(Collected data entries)
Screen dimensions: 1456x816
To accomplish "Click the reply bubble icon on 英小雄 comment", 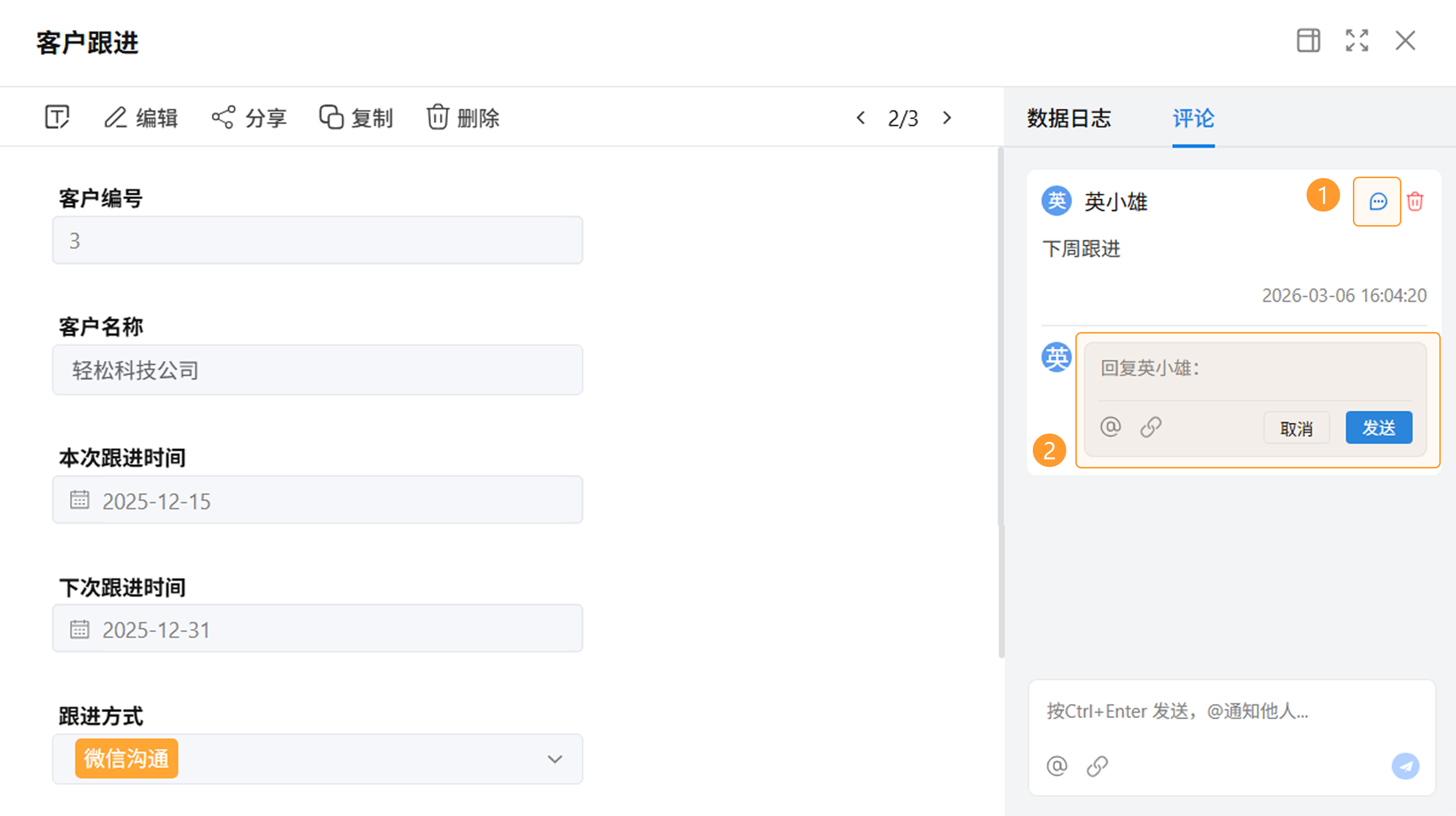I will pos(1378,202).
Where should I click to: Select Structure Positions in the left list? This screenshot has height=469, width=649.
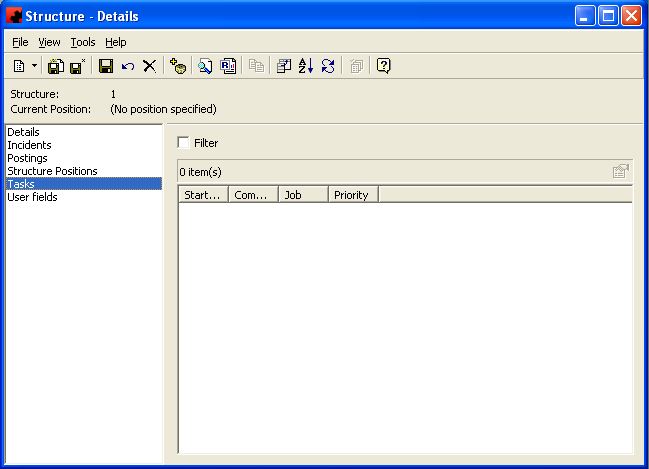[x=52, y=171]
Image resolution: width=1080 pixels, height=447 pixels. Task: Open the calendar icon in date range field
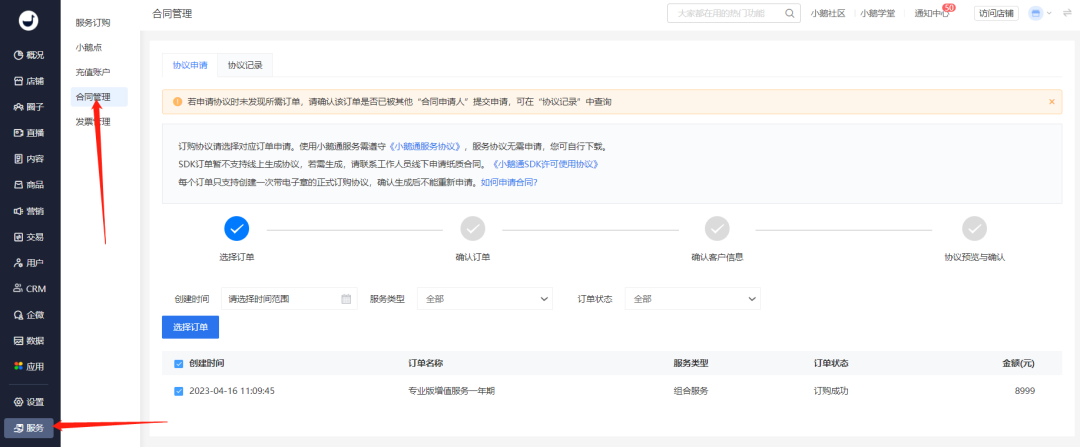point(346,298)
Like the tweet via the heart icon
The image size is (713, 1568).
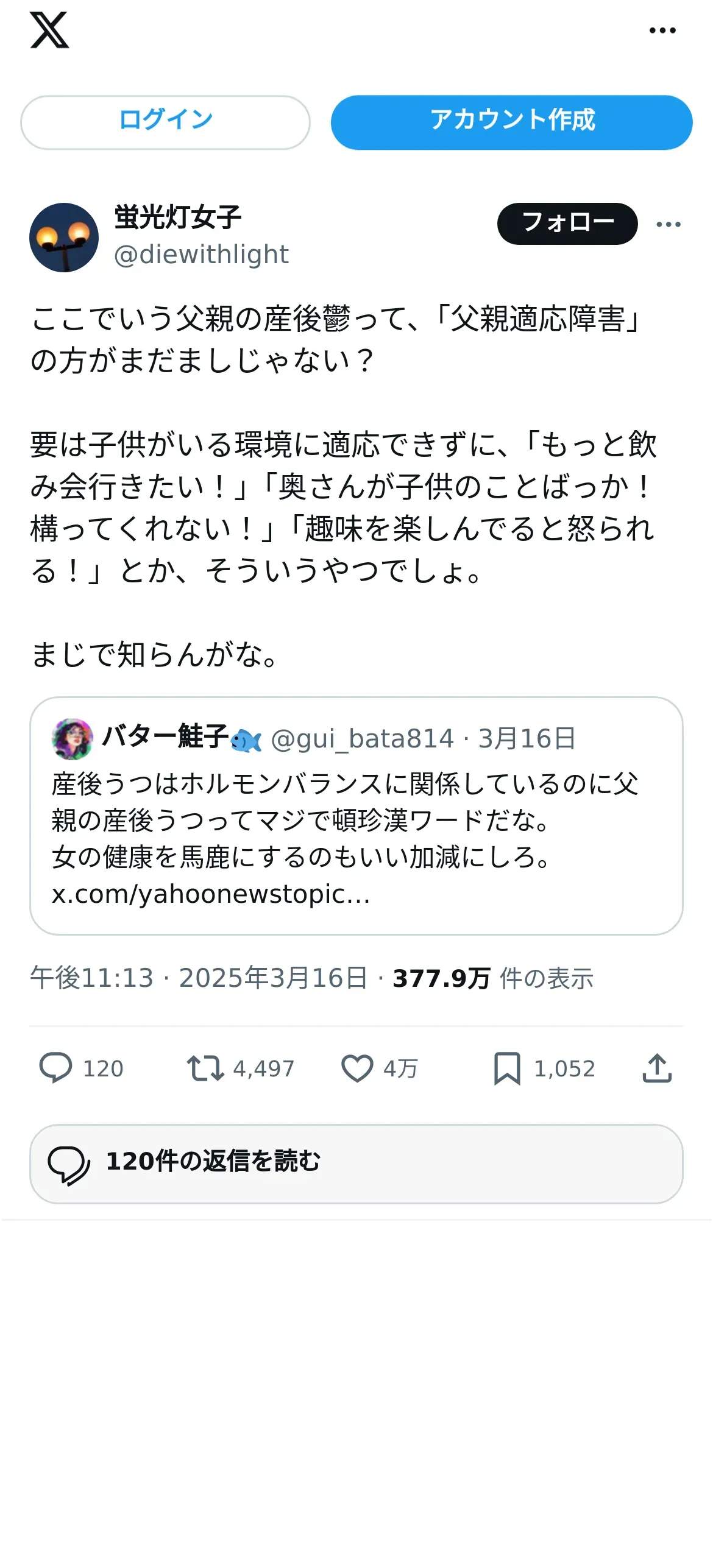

§ **Exercise brief**: Render as a numbered list the part of the rows that opens with the line containing "Where should I" and closes with the line containing "point(346,298)", leaving out blank lines and pictures.

§ **Output below**:
1. Where should I click to: Select Structure Positions in the left list? This screenshot has height=469, width=649.
2. [x=52, y=171]
3. Image resolution: width=1080 pixels, height=447 pixels. Task: Open the calendar icon in date range field
4. point(346,298)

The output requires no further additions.